What to do:
Could you output every record below exactly, leaving out the pictures?

[Stored dataset items]
Start of Block
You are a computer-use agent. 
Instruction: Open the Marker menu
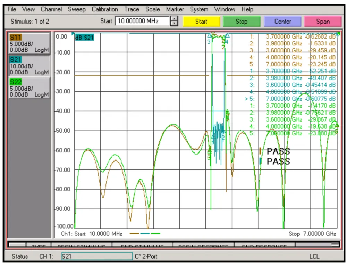[175, 9]
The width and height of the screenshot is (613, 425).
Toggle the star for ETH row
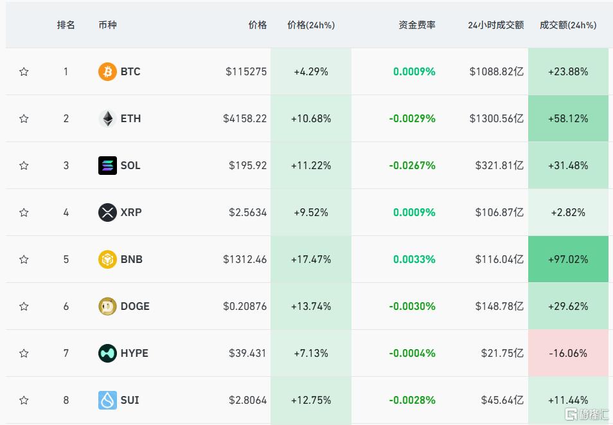pos(24,118)
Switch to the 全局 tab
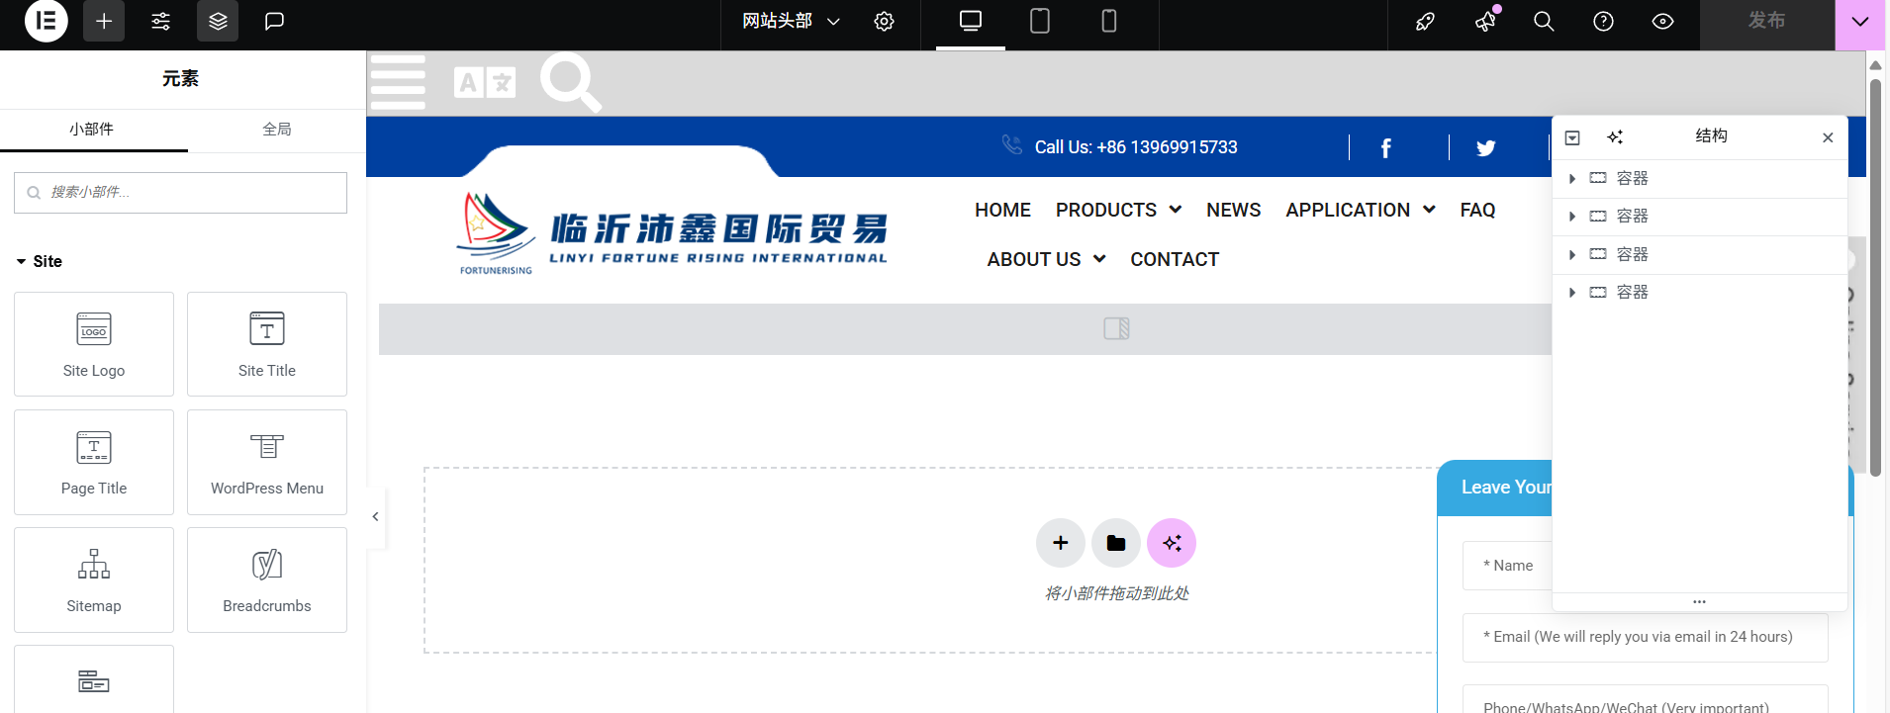This screenshot has width=1890, height=713. 276,130
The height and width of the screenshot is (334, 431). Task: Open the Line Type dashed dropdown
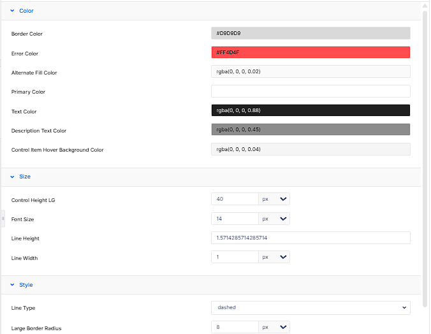[x=310, y=308]
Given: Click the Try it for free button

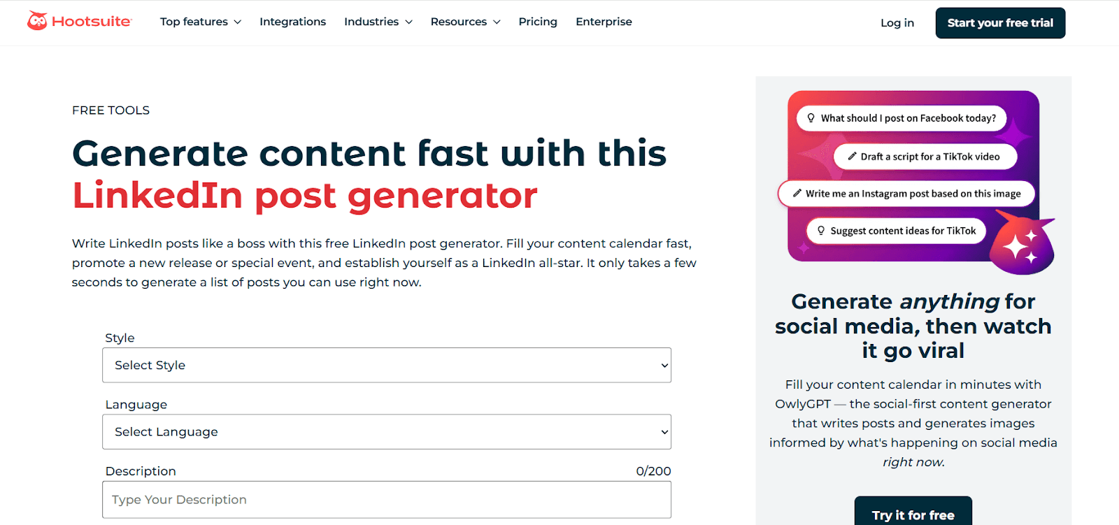Looking at the screenshot, I should click(x=912, y=515).
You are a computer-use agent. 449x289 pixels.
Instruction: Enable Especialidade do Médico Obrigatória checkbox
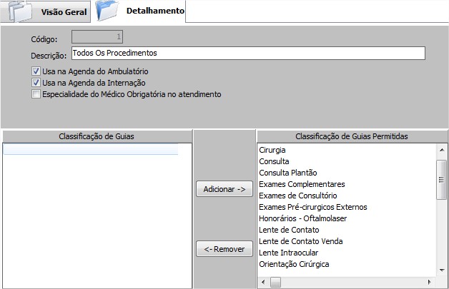point(36,94)
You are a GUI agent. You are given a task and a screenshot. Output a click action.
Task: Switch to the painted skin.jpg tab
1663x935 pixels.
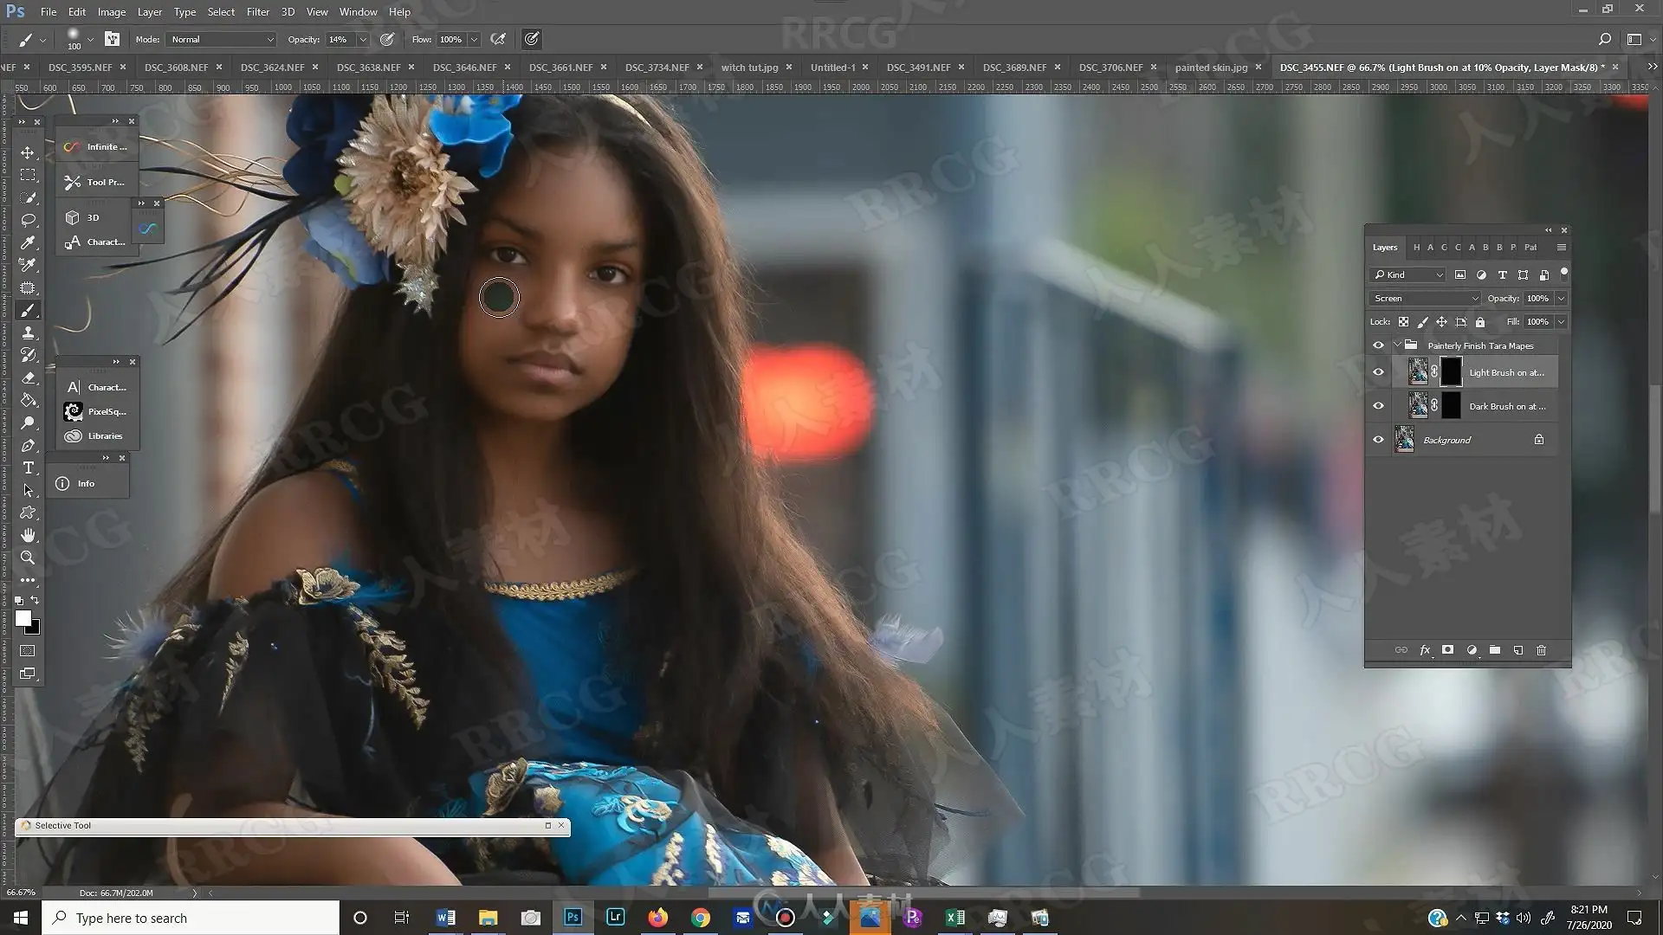coord(1211,67)
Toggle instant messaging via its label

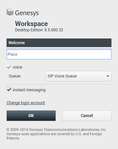pyautogui.click(x=29, y=90)
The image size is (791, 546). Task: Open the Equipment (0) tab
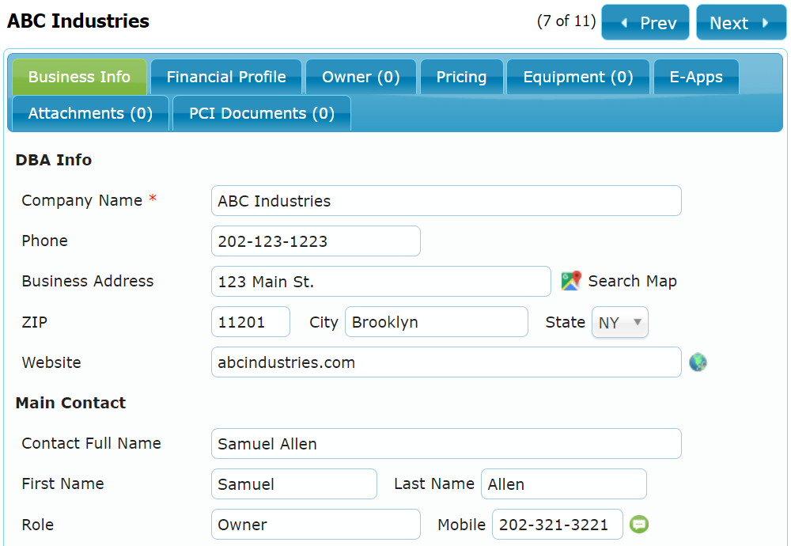pos(578,77)
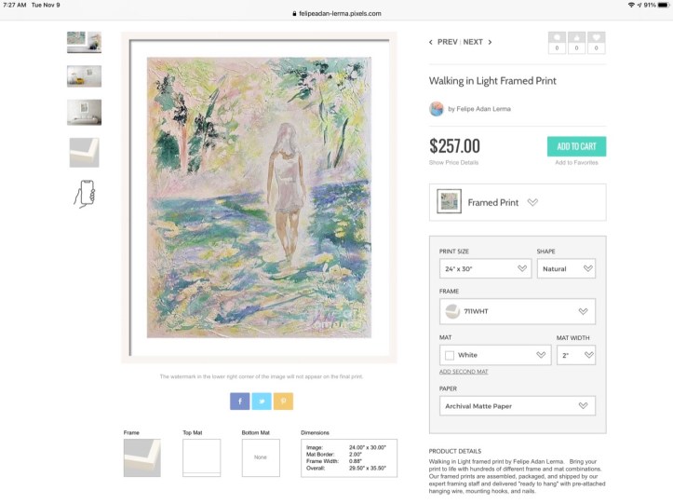Viewport: 673px width, 504px height.
Task: Click the artist avatar of Felipe Adan Lerma
Action: tap(437, 109)
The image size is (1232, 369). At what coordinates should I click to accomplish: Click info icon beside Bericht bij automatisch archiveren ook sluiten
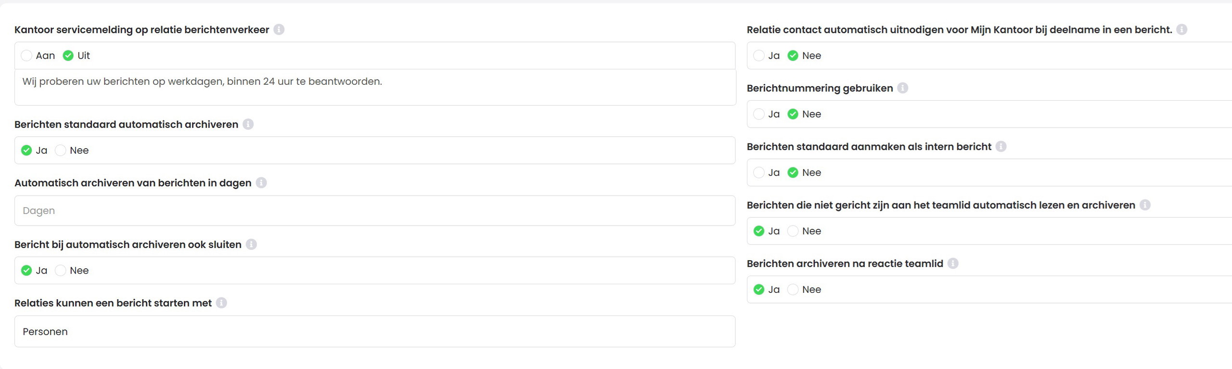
End of Block
Exercise answer:
You are a computer-use agent. 
Instruction: Open the Marker menu
[175, 9]
The width and height of the screenshot is (613, 425).
Toggle the star for ETH row
pos(24,118)
Switch to the 全局 tab
This screenshot has width=1890, height=713. 276,130
The height and width of the screenshot is (334, 431). Task: Open the Line Type dashed dropdown
[x=310, y=308]
Given: Click the Try it for free button

Looking at the screenshot, I should click(x=912, y=515).
You are a computer-use agent. 449x289 pixels.
Instruction: Enable Especialidade do Médico Obrigatória checkbox
point(36,94)
You are a GUI agent. You are given a task and a screenshot. Output a click action.
Task: Switch to the painted skin.jpg tab
1663x935 pixels.
coord(1211,67)
Toggle instant messaging via its label

pyautogui.click(x=29, y=90)
The image size is (791, 546). Task: Open the Equipment (0) tab
pos(578,77)
Viewport: 673px width, 504px height.
Task: Click the artist avatar of Felipe Adan Lerma
Action: tap(437, 109)
The image size is (1232, 369). At what coordinates should I click to accomplish: Click info icon beside Bericht bij automatisch archiveren ook sluiten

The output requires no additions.